#### What needs to be done:
Here is a listing. Write it out again without a single difference.

#### Materials provided:
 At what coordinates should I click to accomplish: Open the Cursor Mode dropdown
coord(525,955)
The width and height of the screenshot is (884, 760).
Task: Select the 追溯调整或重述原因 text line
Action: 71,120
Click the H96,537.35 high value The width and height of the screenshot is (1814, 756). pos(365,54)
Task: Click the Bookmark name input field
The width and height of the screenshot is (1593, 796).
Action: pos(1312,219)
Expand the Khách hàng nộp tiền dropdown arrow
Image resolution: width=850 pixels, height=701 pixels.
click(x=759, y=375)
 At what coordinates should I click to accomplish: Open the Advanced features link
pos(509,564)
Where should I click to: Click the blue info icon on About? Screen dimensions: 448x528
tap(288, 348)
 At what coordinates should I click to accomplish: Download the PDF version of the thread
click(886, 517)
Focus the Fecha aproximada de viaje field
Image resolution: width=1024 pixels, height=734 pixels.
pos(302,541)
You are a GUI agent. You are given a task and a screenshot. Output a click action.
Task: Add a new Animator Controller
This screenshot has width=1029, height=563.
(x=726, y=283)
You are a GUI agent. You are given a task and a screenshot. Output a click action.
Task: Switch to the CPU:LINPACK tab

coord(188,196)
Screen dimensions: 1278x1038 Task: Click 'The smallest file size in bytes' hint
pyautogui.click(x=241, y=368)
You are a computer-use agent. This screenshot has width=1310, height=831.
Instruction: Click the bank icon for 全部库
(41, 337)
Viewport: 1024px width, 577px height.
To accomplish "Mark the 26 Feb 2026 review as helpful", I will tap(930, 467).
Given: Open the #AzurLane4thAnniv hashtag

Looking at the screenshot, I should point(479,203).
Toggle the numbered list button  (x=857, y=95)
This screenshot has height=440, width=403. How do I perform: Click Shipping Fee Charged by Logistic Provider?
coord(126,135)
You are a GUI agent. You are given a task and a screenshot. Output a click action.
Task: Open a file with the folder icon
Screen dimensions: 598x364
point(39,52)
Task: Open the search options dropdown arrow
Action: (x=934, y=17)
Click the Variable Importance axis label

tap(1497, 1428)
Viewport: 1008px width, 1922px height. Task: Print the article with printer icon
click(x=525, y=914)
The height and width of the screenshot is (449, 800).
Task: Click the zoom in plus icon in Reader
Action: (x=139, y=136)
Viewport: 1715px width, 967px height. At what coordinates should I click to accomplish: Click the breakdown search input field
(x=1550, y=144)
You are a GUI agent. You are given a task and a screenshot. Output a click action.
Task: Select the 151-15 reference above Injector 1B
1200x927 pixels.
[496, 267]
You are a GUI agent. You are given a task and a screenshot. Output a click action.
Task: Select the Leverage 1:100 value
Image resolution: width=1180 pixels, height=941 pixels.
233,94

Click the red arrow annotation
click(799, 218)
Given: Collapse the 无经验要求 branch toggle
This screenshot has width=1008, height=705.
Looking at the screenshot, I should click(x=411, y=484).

#### Answer to this exercise:
 At what coordinates should I click to accomplish: Open the Cursor Mode dropdown
coord(525,955)
The width and height of the screenshot is (884, 760).
Task: Select the 追溯调整或重述原因 text line
Action: 71,120
Click the H96,537.35 high value The width and height of the screenshot is (1814, 756). pos(365,54)
Task: Click the Bookmark name input field
The width and height of the screenshot is (1593, 796).
Action: pos(1312,219)
Expand the Khách hàng nộp tiền dropdown arrow
Image resolution: width=850 pixels, height=701 pixels.
click(x=759, y=375)
 At what coordinates should I click to accomplish: Open the Advanced features link
pos(509,564)
Where should I click to: Click the blue info icon on About? Screen dimensions: 448x528
tap(288, 348)
 At what coordinates should I click to accomplish: Download the PDF version of the thread
click(886, 517)
Focus the Fecha aproximada de viaje field
Image resolution: width=1024 pixels, height=734 pixels.
pos(302,541)
You are a GUI agent. You are given a task and a screenshot. Output a click action.
Task: Add a new Animator Controller
This screenshot has width=1029, height=563.
(x=726, y=283)
You are a GUI agent. You are given a task and a screenshot. Output a click action.
Task: Switch to the CPU:LINPACK tab

coord(188,196)
Screen dimensions: 1278x1038 Task: Click 'The smallest file size in bytes' hint
pyautogui.click(x=241, y=368)
You are a computer-use agent. This screenshot has width=1310, height=831.
Instruction: Click the bank icon for 全部库
(41, 337)
Viewport: 1024px width, 577px height.
To accomplish "Mark the 26 Feb 2026 review as helpful", I will tap(930, 467).
Given: Open the #AzurLane4thAnniv hashtag

Looking at the screenshot, I should point(479,203).
Toggle the numbered list button  (x=857, y=95)
This screenshot has height=440, width=403. How do I perform: Click Shipping Fee Charged by Logistic Provider?
coord(126,135)
You are a GUI agent. You are given a task and a screenshot. Output a click action.
Task: Open a file with the folder icon
Screen dimensions: 598x364
point(39,52)
Task: Open the search options dropdown arrow
Action: (x=934, y=17)
Click the Variable Importance axis label

tap(1497, 1428)
Viewport: 1008px width, 1922px height. Task: Print the article with printer icon
click(x=525, y=914)
The height and width of the screenshot is (449, 800).
Task: Click the zoom in plus icon in Reader
Action: (x=139, y=136)
Viewport: 1715px width, 967px height. At what coordinates should I click to accomplish: Click the breakdown search input field
(x=1550, y=144)
You are a GUI agent. You are given a task and a screenshot. Output a click action.
Task: Select the 151-15 reference above Injector 1B
1200x927 pixels.
[496, 267]
You are a GUI agent. You are given a task and a screenshot. Output a click action.
Task: Select the Leverage 1:100 value
Image resolution: width=1180 pixels, height=941 pixels.
233,94

Click the red arrow annotation
click(799, 218)
Given: Collapse the 无经验要求 branch toggle
This screenshot has width=1008, height=705.
Looking at the screenshot, I should click(x=411, y=484).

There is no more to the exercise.